RECORDS PROVIDED:

★ ★ ★

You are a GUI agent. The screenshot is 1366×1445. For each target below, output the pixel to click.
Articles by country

★ ★ ★

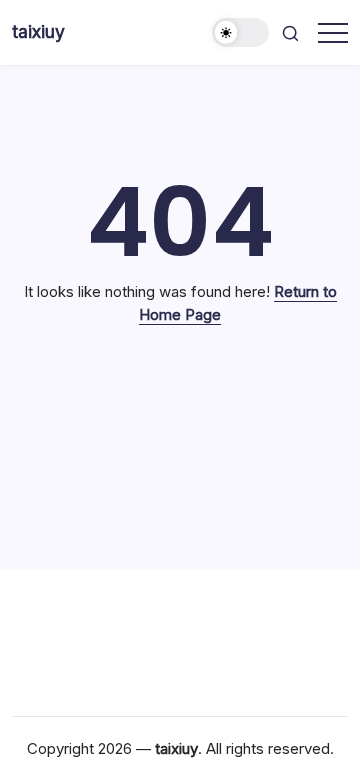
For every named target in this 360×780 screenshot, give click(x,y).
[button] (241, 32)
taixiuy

★ ★ ★

WORK INSTRUCTIONS: For every line above that includes the word "target", return the line.

PROBLEM SOLUTION:
You are a GUI agent. The screenshot is 1366×1445. For each target below, output the pixel to click.
For every named target in this 360×780 screenshot, give click(x,y).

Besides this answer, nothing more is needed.